##### DATA SHOWN #####

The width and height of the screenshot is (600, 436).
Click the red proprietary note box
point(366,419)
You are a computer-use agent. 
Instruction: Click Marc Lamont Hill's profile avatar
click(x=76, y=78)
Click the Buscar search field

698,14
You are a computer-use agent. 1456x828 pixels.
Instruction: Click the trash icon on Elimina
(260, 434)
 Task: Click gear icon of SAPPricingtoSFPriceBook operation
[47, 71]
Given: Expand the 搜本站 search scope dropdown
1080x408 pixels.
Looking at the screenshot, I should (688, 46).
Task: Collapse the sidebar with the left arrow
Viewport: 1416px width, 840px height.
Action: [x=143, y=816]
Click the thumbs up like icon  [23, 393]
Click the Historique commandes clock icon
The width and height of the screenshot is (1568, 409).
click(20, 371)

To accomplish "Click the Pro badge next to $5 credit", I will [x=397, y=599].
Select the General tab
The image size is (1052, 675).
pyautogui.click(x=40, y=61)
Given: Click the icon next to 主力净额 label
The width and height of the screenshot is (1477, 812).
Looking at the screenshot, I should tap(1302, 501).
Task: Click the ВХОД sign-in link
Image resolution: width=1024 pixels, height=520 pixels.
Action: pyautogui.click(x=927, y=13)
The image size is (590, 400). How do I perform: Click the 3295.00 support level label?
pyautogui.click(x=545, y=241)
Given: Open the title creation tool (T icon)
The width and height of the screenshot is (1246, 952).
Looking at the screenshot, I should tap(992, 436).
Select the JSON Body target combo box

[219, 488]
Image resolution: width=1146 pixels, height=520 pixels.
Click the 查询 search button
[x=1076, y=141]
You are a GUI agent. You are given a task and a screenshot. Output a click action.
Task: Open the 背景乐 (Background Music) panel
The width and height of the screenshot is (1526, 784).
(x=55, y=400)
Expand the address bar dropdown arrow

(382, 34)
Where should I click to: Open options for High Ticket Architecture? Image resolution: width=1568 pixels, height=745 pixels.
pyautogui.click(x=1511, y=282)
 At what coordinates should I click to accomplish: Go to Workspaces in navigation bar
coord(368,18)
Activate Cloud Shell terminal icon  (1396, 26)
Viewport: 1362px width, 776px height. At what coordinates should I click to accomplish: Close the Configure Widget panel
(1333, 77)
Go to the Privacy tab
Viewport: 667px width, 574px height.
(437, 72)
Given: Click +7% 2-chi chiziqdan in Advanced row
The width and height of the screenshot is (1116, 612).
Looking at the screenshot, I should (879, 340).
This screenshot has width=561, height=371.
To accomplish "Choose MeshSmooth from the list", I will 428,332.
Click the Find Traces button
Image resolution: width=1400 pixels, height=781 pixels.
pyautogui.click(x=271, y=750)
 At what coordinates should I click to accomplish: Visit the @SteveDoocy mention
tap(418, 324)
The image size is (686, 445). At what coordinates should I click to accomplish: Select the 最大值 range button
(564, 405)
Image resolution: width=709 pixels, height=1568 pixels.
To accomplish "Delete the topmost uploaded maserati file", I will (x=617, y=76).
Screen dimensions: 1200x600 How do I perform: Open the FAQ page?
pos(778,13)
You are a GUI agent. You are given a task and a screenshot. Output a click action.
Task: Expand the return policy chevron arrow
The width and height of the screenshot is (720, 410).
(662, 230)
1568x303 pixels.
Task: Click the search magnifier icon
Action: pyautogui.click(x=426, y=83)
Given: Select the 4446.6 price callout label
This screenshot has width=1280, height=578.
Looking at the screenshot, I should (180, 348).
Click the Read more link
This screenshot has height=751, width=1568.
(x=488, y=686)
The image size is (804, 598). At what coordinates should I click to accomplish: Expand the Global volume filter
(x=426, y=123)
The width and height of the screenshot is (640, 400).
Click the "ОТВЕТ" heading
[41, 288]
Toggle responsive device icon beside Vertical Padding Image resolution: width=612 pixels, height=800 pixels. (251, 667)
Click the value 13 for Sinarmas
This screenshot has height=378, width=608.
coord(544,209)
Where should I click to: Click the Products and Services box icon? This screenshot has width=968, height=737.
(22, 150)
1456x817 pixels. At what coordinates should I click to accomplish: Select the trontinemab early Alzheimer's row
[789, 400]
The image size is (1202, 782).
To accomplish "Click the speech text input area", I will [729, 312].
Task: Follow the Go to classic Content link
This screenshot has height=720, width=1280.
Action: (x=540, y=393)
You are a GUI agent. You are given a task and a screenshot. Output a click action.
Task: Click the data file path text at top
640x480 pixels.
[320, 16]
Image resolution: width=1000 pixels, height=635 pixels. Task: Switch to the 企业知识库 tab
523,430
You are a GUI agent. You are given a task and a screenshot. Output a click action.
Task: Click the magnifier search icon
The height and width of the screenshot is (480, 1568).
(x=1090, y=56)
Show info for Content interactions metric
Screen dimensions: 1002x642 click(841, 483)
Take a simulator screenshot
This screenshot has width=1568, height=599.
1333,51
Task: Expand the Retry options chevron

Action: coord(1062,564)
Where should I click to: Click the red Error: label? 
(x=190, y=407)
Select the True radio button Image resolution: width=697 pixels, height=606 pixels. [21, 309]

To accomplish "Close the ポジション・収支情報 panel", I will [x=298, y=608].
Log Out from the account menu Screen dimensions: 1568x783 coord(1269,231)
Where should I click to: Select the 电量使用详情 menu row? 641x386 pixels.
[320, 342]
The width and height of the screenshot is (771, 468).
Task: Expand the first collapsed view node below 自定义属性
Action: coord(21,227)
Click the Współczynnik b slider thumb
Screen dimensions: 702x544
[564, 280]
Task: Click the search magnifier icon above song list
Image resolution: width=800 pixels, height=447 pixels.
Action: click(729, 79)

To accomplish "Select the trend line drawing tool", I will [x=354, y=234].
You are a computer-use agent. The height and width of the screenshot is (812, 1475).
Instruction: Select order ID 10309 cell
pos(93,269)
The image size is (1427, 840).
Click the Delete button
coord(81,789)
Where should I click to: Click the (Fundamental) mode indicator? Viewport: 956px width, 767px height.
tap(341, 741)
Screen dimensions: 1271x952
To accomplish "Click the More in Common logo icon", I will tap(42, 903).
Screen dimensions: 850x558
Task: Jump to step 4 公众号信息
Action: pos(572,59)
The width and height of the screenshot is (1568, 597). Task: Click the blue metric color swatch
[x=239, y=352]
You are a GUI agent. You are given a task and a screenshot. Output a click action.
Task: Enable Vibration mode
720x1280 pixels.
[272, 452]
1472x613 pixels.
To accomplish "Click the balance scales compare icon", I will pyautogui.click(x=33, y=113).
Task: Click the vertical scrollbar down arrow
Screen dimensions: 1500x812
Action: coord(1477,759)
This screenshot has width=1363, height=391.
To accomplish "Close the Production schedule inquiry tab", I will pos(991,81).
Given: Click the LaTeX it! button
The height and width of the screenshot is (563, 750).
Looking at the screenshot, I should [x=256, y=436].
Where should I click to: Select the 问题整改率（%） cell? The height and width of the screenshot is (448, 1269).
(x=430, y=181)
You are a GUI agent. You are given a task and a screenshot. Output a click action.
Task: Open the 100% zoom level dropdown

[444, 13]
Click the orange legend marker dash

#####

PROBLEM TO SOLVE
An exact copy of the lines above, from the one containing "The width and height of the screenshot is (1246, 952)." through the one containing "Given: Click +7%", is the whole of the answer.

RESPONSE
The width and height of the screenshot is (1246, 952).
Looking at the screenshot, I should tap(992, 436).
Select the JSON Body target combo box

[219, 488]
Image resolution: width=1146 pixels, height=520 pixels.
Click the 查询 search button
[x=1076, y=141]
You are a GUI agent. You are given a task and a screenshot. Output a click action.
Task: Open the 背景乐 (Background Music) panel
The width and height of the screenshot is (1526, 784).
(x=55, y=400)
Expand the address bar dropdown arrow

(382, 34)
Where should I click to: Open options for High Ticket Architecture? Image resolution: width=1568 pixels, height=745 pixels.
pyautogui.click(x=1511, y=282)
 At what coordinates should I click to accomplish: Go to Workspaces in navigation bar
coord(368,18)
Activate Cloud Shell terminal icon  (1396, 26)
Viewport: 1362px width, 776px height. At what coordinates should I click to accomplish: Close the Configure Widget panel
(1333, 77)
Go to the Privacy tab
Viewport: 667px width, 574px height.
(437, 72)
Given: Click +7% 2-chi chiziqdan in Advanced row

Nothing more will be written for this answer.